§ **TÂCHES**
1 > Dans le texte sur les sabres japonais, quel nom donne-t-on à la ligne de trempe visible sur les lames japonaises ?
2 > Prolongez le texte sur les sabres japonais à partir de sa dernière phrase.

§ **PASSAGE DU TEXTE**
=-=-=-=-=

Les
particularites du Nippon-toô
Qu'est-ce qui différencie les sabres japonais des
sabres occidentaux ? Les sabres japonais sont réputés
meilleurs, mais meilleurs en quoi ? L'expression
"nippon tô" qui signifie littéralement
"lame japonaise" de nippon, l'adjectif
"japonaise" et "tô" qui se
prononce "tou" et signifie lame) et qui désigne
à ce jours les sabres japonais ( sous réserve d'une
grande qualité ) apporte une partie de la réponse.
Eh oui, en effet, c'est la lame qui marque vraiment
le fossé technique entre les sabres japonais et les
sabres du reste du monde.
Mais qu'ont donc de si particulier ces lames réputées
dans le monde entier ?
Cette question a été si souvent débattue qu'elle en
parait stupide : bien entendu, leur incroyable dureté,
un tranchant encore inégalé... Ces qualités ont de
tout temps étonné les occidentaux, depuis
l'ouverture du Japon au commerce avec l'arrivé des
portugais et des hollandais jusqu'à maintenant. Il
s'agit maintenant pour sortir du registre des banalités
d'aborder un point capital : d'un point de vue
technique, qu'est ce qui confère aux lames japonaises
cette extrême dureté et ce tranchant leurs
permettant de subir des "tortures"
inimaginables telles que le record de 7 corps humains
superposés coupés en un unique coups réalisé en
1681 par lame forgée par Seki Kanefusa et utilisée
par le testeur Nakanishi ?
Une simple comparaison d'une lame occidental et
d'une lame japonaise apporte de nombreux éléments de
réponse :

voici une lame occidentale (copie made in Tolède)
et voici une lame japonaise...flagrant, non ?
Eh oui, la première réponse saute aux yeux : la
ligne nébuleuse ondulée, parfois droite est appelée
hamon : c'est la ligne de trempe.
Cette ligne présente sur les lames japonaises
contrairement aux occidentales met en évidence une
première différence : une différence de trempage.
En effet, l'acier des armes est bien souvent trempé,
c'est à dire qu'il est porté à haute température
et ensuite plongé dans de l'eau froide. Ainsi, le
refroidissement violent entraine la formation d'une
structure métallique cristalline d'une dureté
proportionnelle à la violence du choc thermique.
Un simple coup d'oeuil sur la lame d'un katana montre
donc clairement une grande particularité du nippon tô
: alors que les lames occidentales sont uniformément
trempées, ce qui nécessite un compromis entre la
dureté d'une lame trempée et la fragilité de cette
lame proportionnelle à cette même dureté, les lames
japonaises sont extrèmement trempée au niveau du
tranchant (ha) et assez peu au niveau du reste du
sabre. Au final, on a donc un sabre qui a un tranchant
tellement trempé qu'un sabre occidental ainsi trempé
se briserait avant même d'avoir été dégainé, et
le reste du sabre étant moins trempé que la plupart
des sabres occidentaux en est donc plus solide, moins
cassants, ce qui permet d'en diminuer la courbure, et
donc d'en augmenter la longueur du sabre pour un poid
donné.

=-=-=-=-=

§ **Entrées de la collection**
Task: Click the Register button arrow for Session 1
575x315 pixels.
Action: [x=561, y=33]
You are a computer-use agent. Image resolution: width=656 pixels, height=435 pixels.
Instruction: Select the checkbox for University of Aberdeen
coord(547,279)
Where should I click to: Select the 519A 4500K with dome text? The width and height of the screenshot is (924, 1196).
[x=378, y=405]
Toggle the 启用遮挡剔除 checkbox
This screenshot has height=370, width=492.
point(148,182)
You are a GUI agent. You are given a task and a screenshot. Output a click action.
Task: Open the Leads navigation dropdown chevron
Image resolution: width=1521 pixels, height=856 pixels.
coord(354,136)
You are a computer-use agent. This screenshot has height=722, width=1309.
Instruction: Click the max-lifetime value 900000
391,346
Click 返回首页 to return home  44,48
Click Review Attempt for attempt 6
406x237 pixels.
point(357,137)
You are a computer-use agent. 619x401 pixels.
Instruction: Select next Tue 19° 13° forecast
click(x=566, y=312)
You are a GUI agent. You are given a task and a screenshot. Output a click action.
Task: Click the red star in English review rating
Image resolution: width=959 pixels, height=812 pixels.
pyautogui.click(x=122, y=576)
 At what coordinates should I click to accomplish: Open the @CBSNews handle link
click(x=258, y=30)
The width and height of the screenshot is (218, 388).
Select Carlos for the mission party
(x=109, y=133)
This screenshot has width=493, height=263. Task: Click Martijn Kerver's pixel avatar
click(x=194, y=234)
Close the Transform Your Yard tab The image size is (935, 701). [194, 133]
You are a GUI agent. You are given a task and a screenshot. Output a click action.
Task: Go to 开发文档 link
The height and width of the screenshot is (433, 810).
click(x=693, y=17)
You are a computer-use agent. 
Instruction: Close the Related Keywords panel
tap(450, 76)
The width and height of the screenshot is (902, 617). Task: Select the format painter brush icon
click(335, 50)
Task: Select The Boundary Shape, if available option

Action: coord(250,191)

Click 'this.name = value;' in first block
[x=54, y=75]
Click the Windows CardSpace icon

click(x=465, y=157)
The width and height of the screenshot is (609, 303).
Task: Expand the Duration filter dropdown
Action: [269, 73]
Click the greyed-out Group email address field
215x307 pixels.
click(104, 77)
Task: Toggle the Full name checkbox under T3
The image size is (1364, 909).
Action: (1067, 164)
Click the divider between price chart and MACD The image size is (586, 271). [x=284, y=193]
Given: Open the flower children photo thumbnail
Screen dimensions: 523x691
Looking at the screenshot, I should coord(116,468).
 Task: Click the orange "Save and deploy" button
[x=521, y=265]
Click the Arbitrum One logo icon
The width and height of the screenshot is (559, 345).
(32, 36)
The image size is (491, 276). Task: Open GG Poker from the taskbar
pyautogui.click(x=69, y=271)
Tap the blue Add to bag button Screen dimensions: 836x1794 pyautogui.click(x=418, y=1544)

=-=-=-=-=

§ **LES RÉPONSES**
1 > On l'appelle le hamon.

2 >
Sur certains sabres usés par des polissages
successifs, on peut observer une ligne au niveau de
mune (dos de la lame) qui correspond à une soudure
mettant en évidence une structure composite. En
effet, les lames japonaises sont constituées de
deux à trois métaux différents :
- Le shigane : il est le "coeur"
du sabre. Constituée d'acier, il est flexible
et plie donc relativement plutôt que de casser
mais ne pourrais pas constituer le sabre à lui
seul étant trop "tendre" pour
trancher efficacement. Il est également nommé
shintetsu.
- Le hagane : constitué d'acier, il est
cassant mais très dur et tranchant. Il est
souvent replié autours du shigane, mais il
existe des structures plus complexes. Il est également
appelé uagane.
- Le kawagane : il s'agit d'un métal
intermédiaire.
Il existe un grand nombre de méthodes de
lamination différentes combinant 2 ou 3 de ces métaux
:
- Certaines n'utilisent que deux métaux différents
: ce sont les plus simples et elles ont été et
sont communément utilisées.
- D'autres plus complexes sont une véritable
superposition de différentes couches de métaux.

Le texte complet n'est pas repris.